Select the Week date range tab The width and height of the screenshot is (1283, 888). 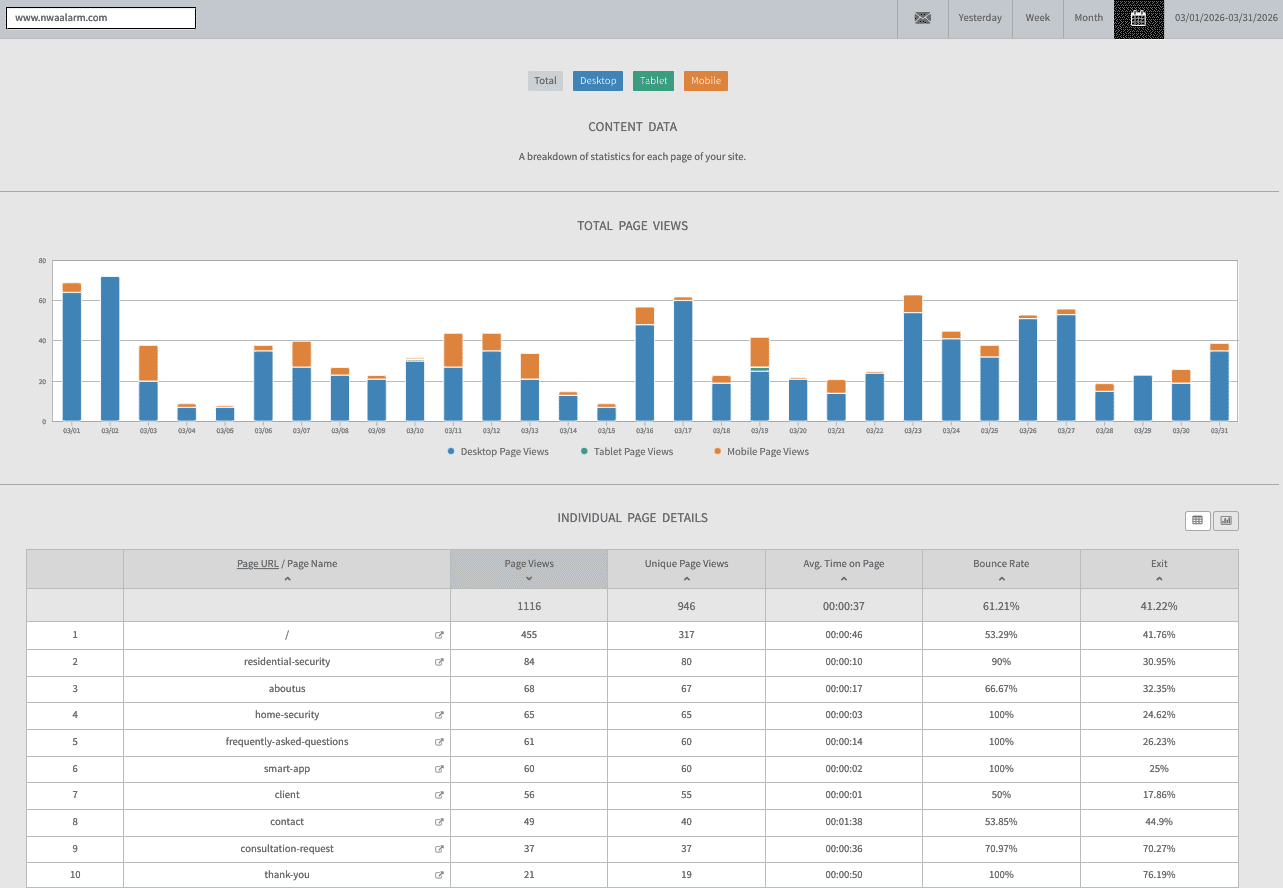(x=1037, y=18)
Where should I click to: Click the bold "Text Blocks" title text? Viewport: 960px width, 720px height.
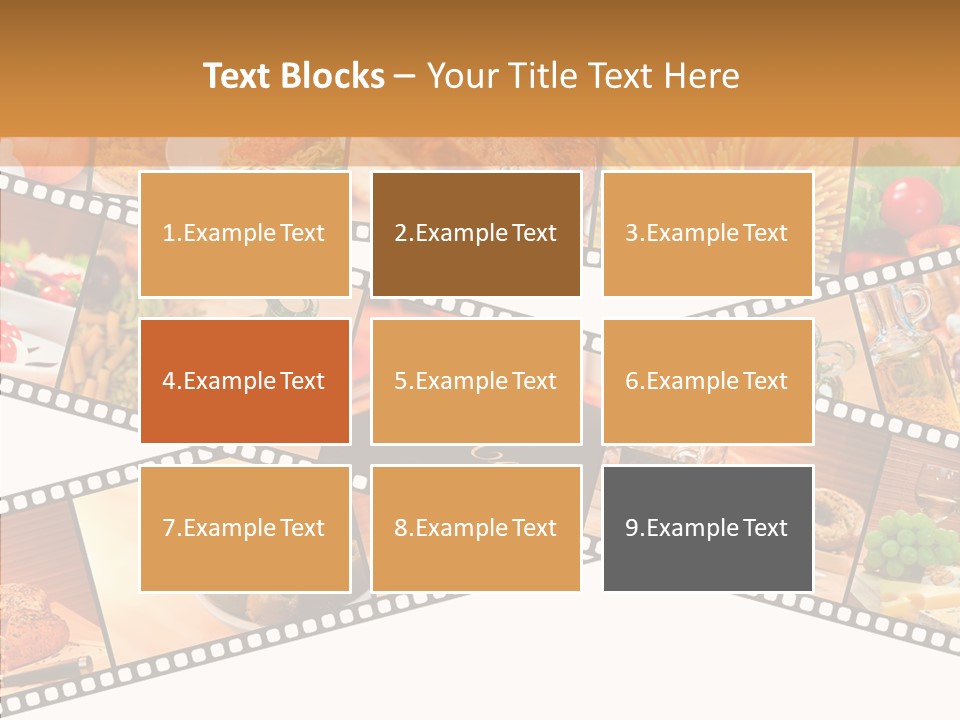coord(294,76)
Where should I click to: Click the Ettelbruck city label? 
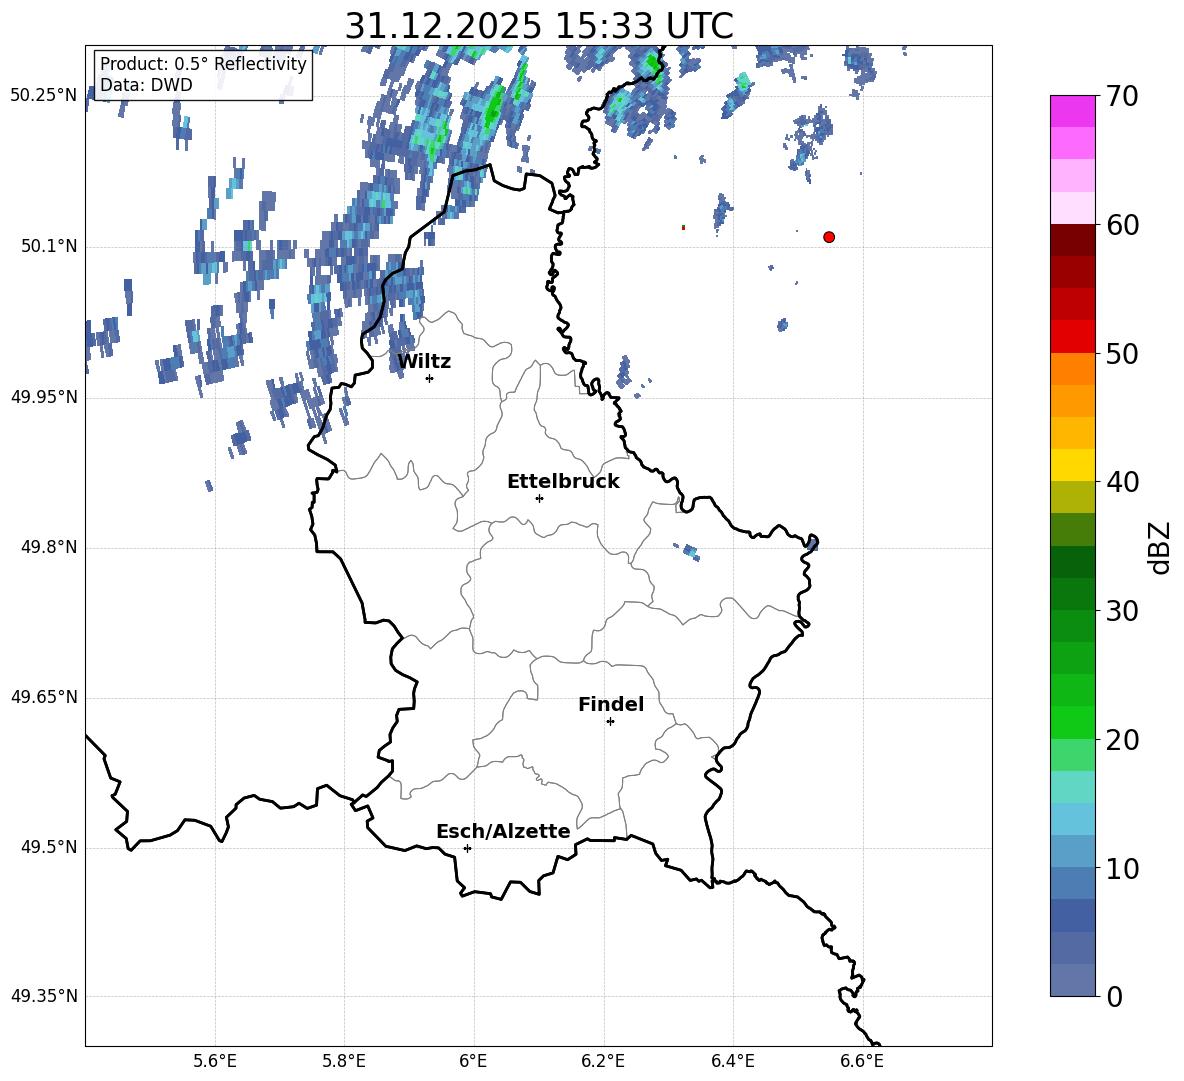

┄┄┄┄┄┄┄┄┄┄

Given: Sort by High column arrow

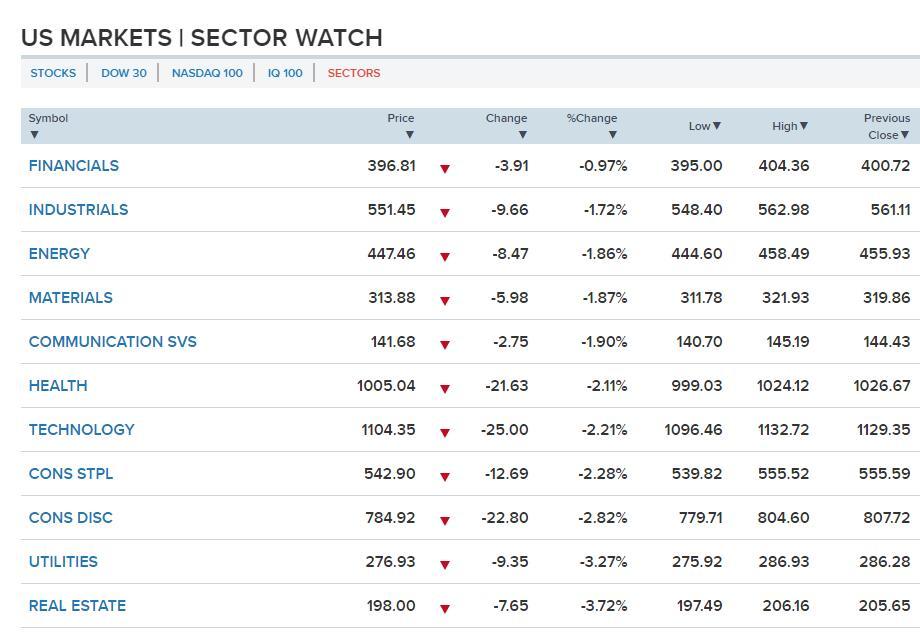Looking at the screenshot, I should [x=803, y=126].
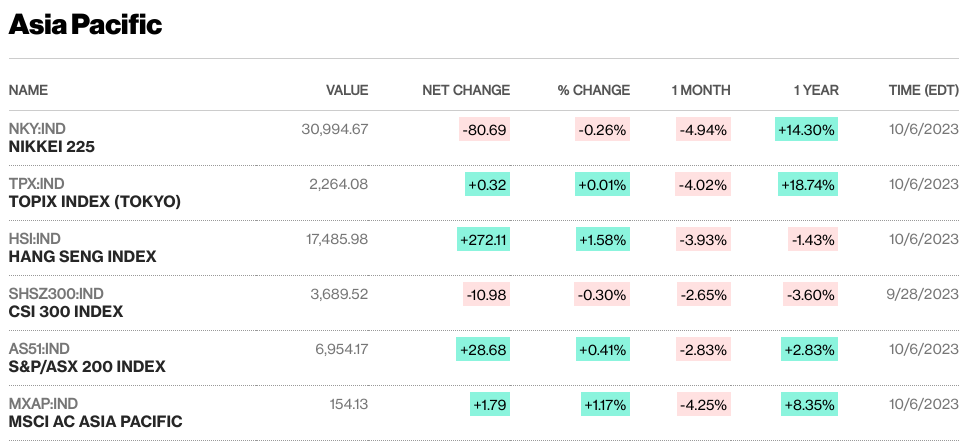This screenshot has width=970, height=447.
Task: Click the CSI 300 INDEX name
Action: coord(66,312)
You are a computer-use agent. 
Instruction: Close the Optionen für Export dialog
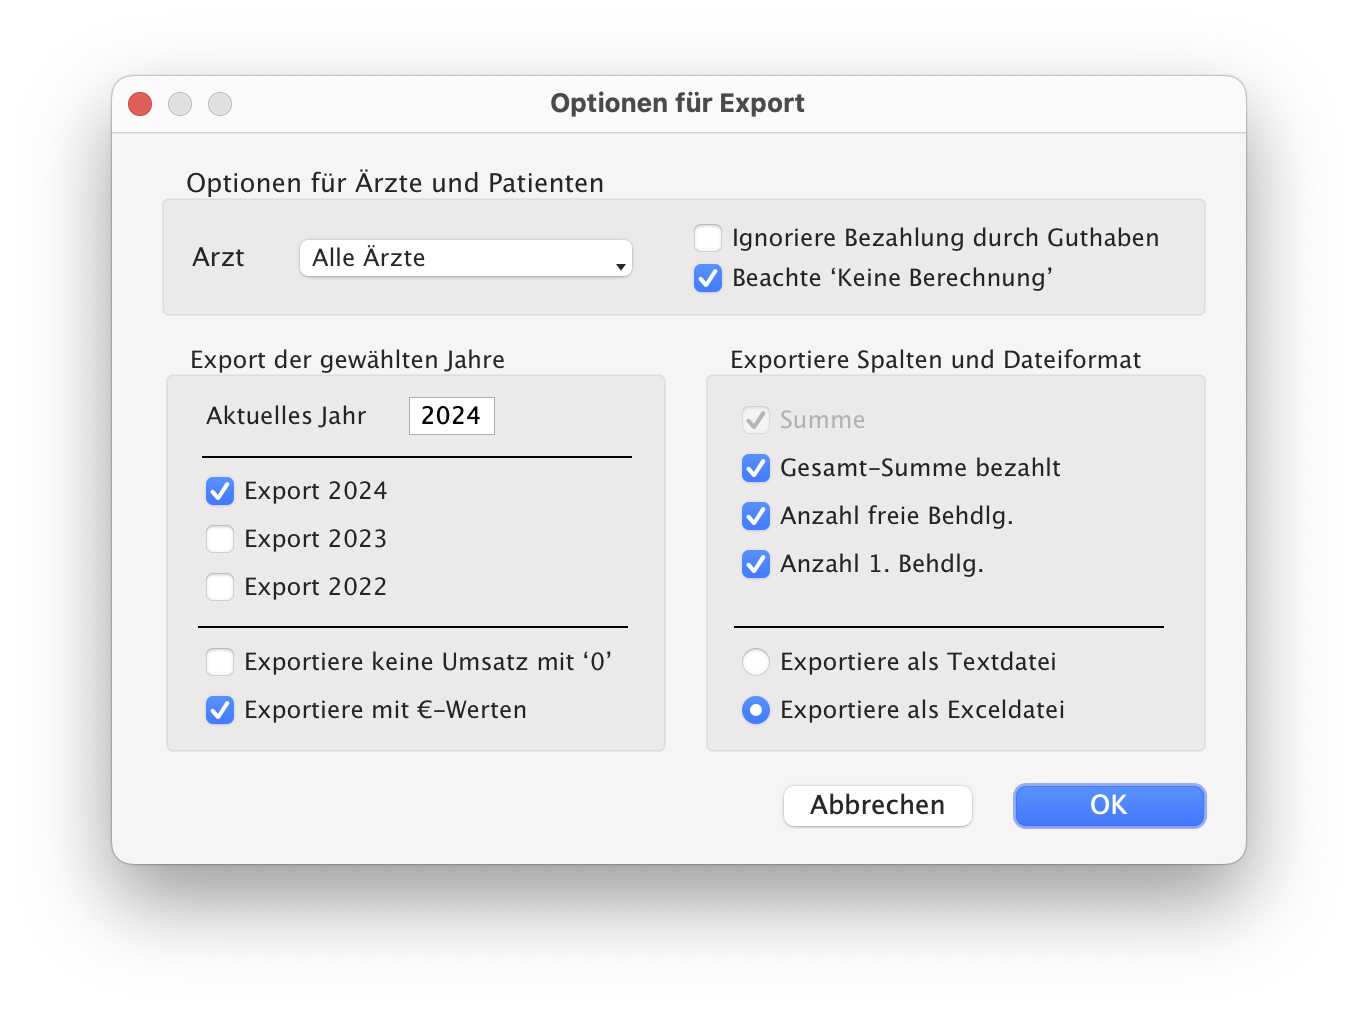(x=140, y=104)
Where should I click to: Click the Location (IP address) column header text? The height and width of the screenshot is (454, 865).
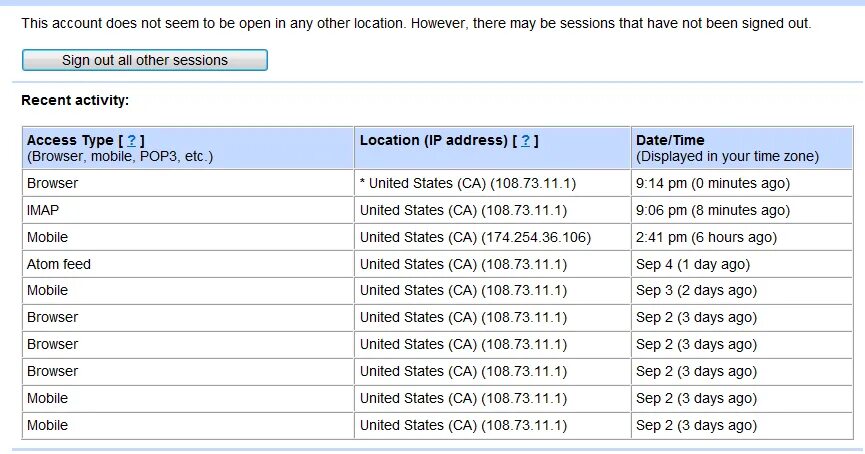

┄┄┄┄┄┄┄┄┄┄

[Try it]: Among the entries above, copy exactly the stretch from the line holding "Where should I click to: Click the bold" through the line holding "Where should I click to: Click the Ettelbruck", leaving out any pictures.

[Written response]:
Where should I click to: Click the bold "Text Blocks" title text? Viewport: 960px width, 720px height.
coord(294,76)
Where should I click to: Click the Ettelbruck city label? 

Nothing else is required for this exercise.